─── DATASET EXTRACT ───

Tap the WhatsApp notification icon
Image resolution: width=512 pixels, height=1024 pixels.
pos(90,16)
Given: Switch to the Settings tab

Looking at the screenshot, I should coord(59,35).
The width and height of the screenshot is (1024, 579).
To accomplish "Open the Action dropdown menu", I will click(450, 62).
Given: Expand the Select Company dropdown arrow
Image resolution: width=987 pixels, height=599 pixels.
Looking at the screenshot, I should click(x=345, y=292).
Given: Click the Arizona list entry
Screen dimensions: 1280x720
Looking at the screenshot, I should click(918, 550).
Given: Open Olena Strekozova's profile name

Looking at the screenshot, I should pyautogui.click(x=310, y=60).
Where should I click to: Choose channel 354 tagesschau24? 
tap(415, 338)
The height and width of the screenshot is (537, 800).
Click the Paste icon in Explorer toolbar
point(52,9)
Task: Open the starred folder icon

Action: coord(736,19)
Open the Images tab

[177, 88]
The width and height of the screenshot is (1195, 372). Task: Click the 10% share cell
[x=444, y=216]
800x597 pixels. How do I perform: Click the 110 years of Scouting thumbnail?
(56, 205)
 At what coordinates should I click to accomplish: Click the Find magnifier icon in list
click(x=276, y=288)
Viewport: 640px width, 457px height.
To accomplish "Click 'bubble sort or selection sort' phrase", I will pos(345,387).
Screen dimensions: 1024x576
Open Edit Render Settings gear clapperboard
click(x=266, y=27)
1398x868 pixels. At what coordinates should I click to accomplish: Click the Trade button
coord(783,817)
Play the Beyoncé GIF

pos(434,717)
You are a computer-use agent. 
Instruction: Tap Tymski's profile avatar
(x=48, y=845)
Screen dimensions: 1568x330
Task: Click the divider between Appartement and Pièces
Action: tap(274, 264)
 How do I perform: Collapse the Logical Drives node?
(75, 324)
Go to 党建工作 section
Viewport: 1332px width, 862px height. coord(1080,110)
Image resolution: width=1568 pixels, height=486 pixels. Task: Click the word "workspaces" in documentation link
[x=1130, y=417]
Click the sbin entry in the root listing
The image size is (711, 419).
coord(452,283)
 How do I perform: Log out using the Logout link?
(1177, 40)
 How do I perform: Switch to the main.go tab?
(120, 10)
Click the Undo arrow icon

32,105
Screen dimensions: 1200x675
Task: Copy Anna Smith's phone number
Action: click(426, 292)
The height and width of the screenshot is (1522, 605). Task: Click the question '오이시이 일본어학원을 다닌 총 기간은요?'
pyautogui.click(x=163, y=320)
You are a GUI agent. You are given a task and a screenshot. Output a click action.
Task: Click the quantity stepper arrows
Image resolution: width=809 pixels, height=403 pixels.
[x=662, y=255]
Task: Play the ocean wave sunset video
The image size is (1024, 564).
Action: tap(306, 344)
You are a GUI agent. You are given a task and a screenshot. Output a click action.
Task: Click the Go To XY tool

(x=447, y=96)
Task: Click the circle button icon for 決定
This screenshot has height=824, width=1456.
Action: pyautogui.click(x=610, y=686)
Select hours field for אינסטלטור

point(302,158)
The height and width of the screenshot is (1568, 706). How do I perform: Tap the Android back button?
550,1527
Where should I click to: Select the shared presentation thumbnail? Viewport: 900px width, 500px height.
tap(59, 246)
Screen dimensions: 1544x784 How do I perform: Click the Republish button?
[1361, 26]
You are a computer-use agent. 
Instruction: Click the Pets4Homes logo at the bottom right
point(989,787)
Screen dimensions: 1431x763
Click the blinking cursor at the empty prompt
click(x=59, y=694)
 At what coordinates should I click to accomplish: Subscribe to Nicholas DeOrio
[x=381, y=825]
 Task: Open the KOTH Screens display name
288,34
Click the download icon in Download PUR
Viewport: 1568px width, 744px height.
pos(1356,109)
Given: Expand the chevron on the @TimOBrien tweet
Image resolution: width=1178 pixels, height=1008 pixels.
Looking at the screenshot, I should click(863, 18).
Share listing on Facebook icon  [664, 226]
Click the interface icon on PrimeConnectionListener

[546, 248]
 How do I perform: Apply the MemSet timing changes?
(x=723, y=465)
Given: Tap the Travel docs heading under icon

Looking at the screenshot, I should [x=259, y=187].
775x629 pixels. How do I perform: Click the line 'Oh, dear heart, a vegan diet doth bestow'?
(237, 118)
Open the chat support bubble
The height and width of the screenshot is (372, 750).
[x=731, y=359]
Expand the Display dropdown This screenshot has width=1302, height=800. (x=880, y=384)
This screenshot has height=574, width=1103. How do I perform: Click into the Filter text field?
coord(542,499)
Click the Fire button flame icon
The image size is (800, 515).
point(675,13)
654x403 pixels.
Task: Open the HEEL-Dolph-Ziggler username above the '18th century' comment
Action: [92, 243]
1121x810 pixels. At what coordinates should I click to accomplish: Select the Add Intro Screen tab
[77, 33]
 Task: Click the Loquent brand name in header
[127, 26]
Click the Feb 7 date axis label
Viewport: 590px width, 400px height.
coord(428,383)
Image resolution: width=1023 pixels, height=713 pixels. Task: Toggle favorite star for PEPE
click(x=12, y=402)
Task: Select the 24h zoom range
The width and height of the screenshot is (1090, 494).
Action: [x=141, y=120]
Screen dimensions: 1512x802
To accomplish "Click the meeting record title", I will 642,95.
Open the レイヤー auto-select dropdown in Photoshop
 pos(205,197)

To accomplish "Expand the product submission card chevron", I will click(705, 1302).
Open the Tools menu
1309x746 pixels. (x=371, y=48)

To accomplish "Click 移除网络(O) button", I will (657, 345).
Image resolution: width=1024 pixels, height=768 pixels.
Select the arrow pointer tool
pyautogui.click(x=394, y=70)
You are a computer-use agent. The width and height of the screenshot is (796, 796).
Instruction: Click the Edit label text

───

» REQUIRED WORK
Start at the first line of the entries above. Set down each line exactly through the one with "Given: Expand the Select", and stop there.

» RESULT FOR THIS TASK
Tap the WhatsApp notification icon
Image resolution: width=512 pixels, height=1024 pixels.
pos(90,16)
Given: Switch to the Settings tab

Looking at the screenshot, I should coord(59,35).
The width and height of the screenshot is (1024, 579).
To accomplish "Open the Action dropdown menu", I will click(450, 62).
Given: Expand the Select Company dropdown arrow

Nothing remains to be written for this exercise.